§ **Work to be completed**
Take each line from the entries that holds "pixels" and copy it out.

Stored items
= = =
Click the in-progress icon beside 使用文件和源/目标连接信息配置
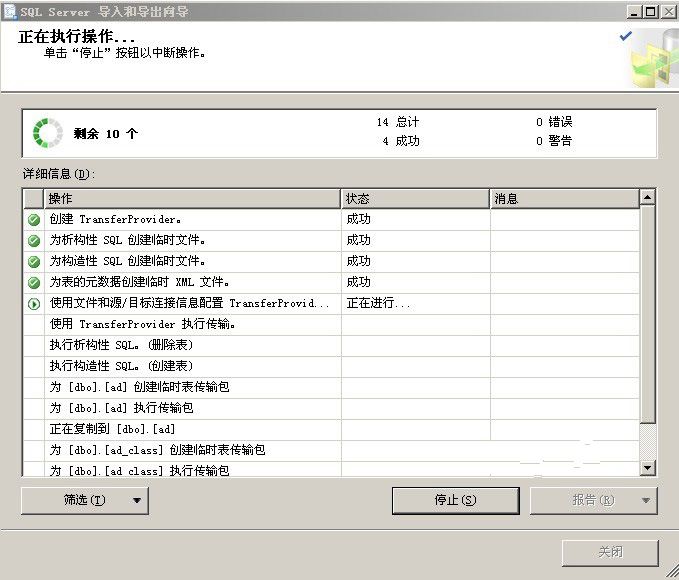The image size is (679, 580). [34, 303]
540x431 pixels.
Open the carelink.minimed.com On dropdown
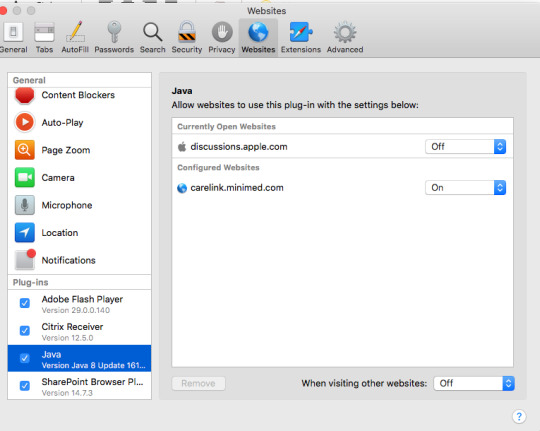pyautogui.click(x=465, y=188)
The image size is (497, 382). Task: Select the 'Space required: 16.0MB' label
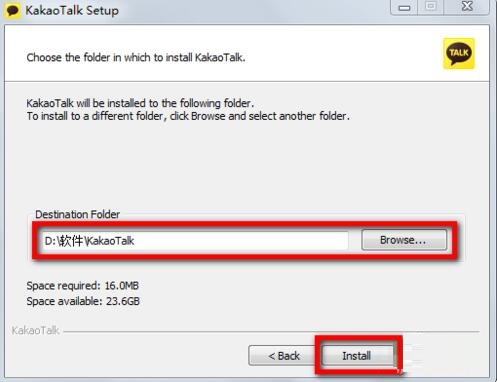83,286
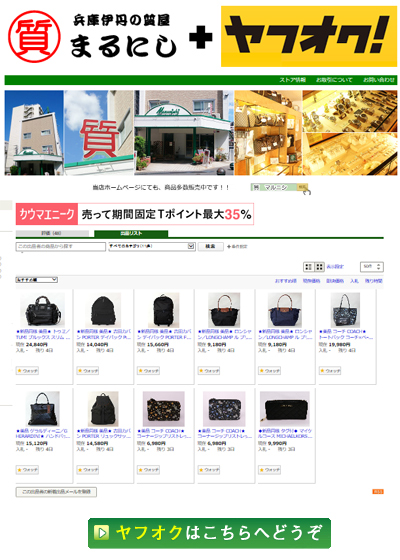Sort listings by 残り時間 link

374,281
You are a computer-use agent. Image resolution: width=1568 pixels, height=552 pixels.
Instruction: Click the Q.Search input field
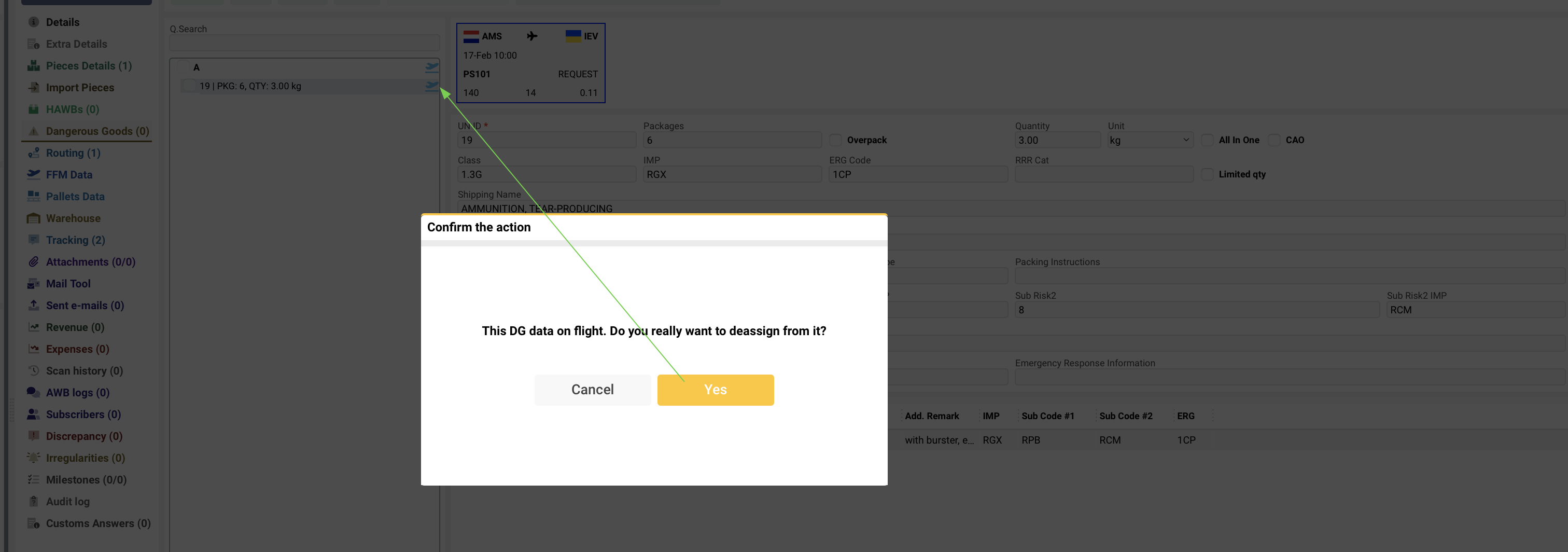pyautogui.click(x=304, y=43)
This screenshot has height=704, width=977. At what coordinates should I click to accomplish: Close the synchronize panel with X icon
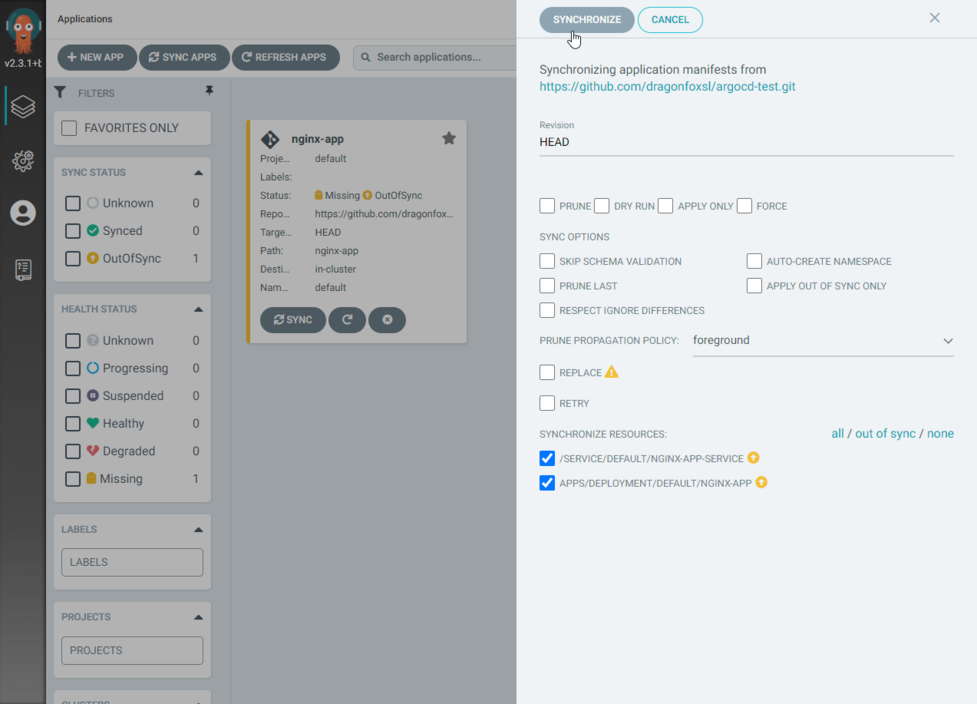coord(934,18)
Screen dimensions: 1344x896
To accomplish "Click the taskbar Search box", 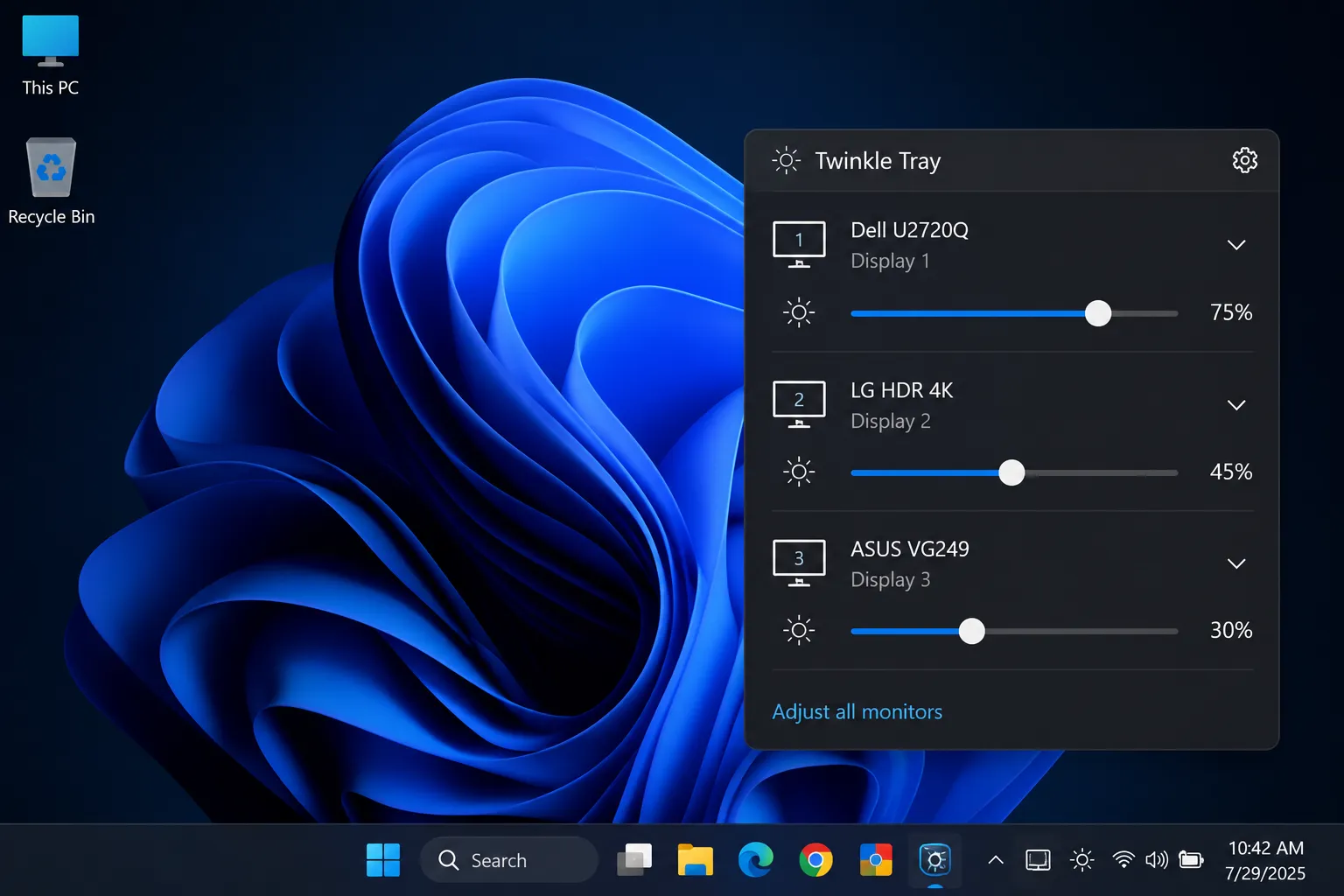I will [x=509, y=860].
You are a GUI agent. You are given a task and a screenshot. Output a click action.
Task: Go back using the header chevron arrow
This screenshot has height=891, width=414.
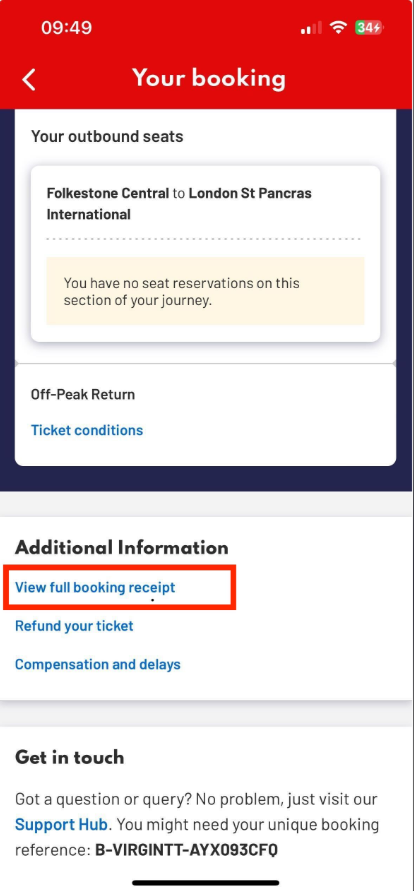29,80
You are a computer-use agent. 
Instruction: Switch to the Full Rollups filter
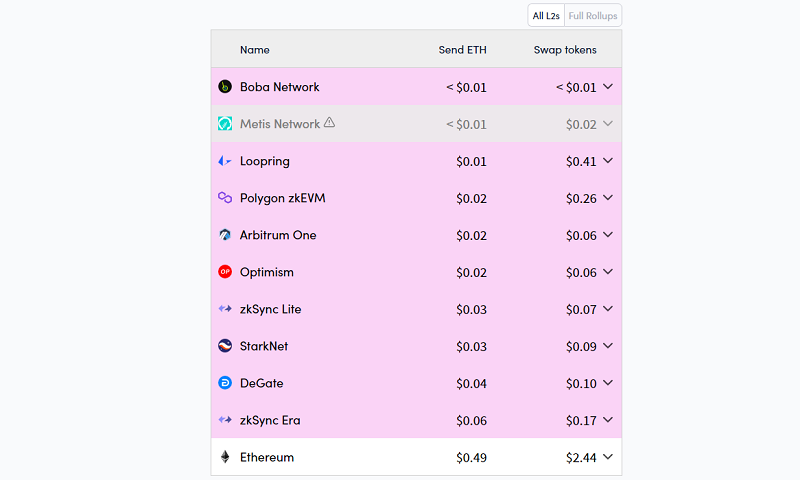pos(593,15)
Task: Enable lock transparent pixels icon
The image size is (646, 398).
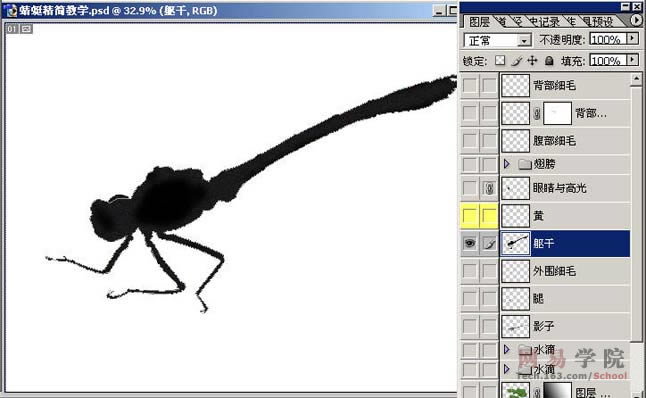Action: click(x=500, y=61)
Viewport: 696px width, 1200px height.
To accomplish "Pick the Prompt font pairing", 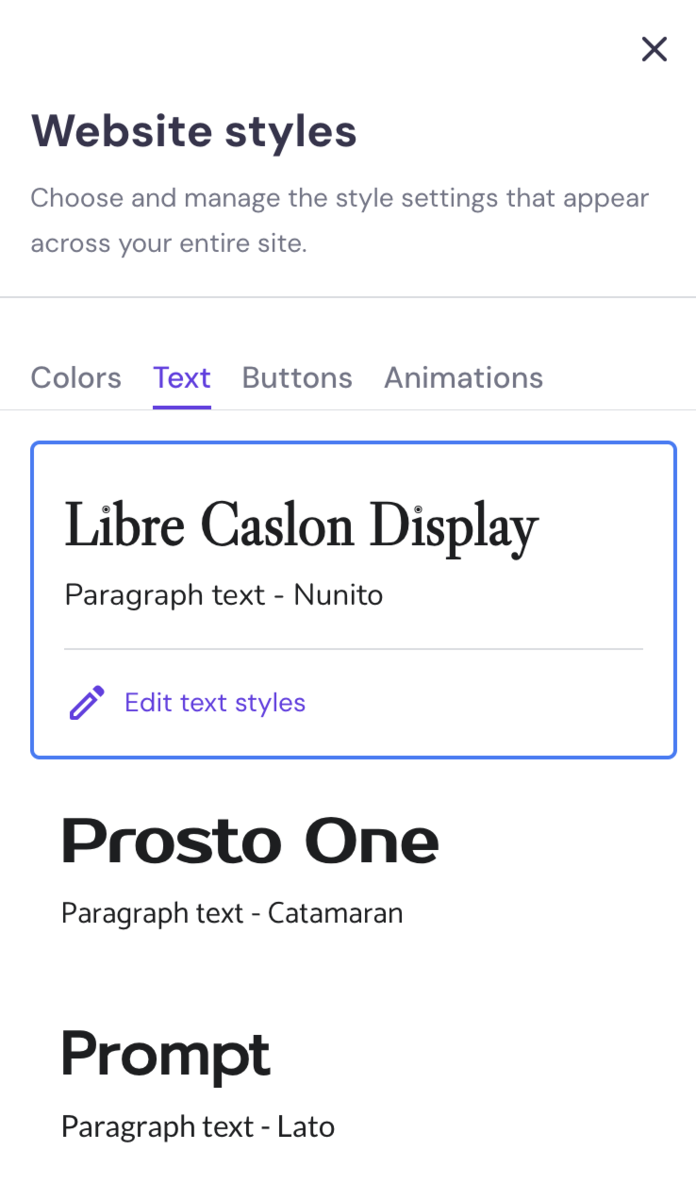I will point(166,1054).
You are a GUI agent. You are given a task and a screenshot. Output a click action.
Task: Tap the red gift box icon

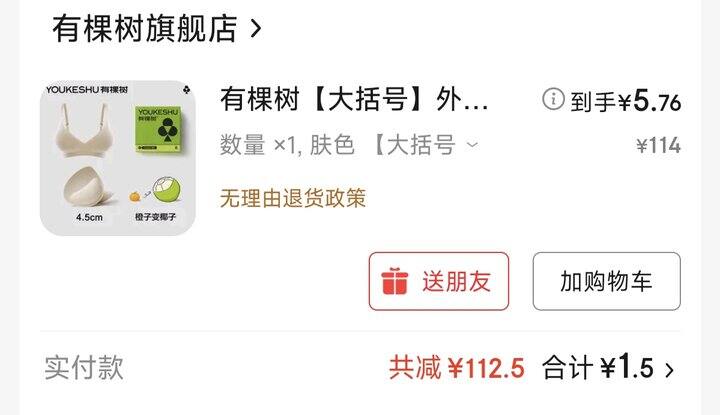(394, 280)
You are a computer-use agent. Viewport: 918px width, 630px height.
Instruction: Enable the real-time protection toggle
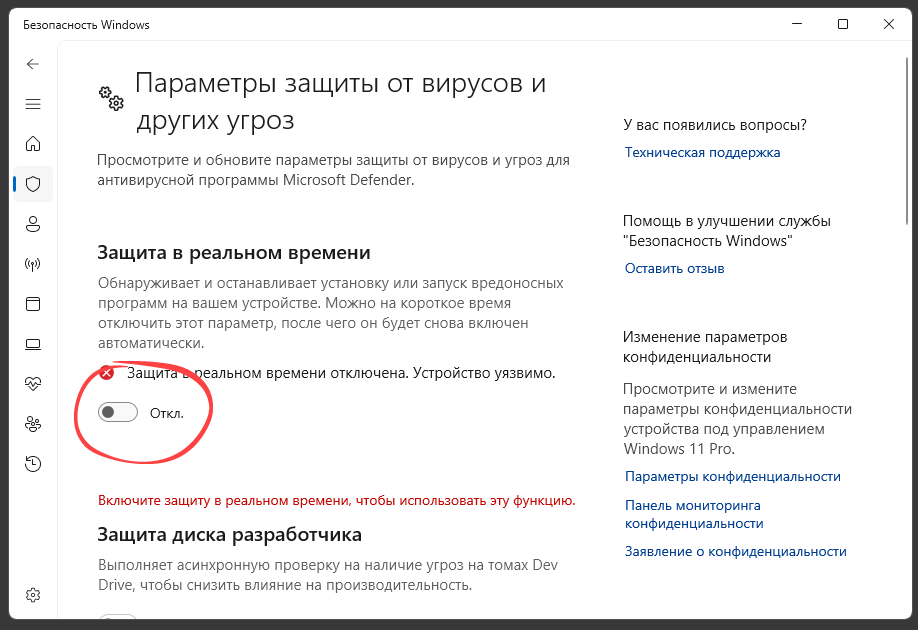(x=117, y=412)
= = =
§ **Written answer**
540x431 pixels.
You are a computer-use agent. Image resolution: width=1568 pixels, height=552 pixels.
Task: Enable lock transparent pixels icon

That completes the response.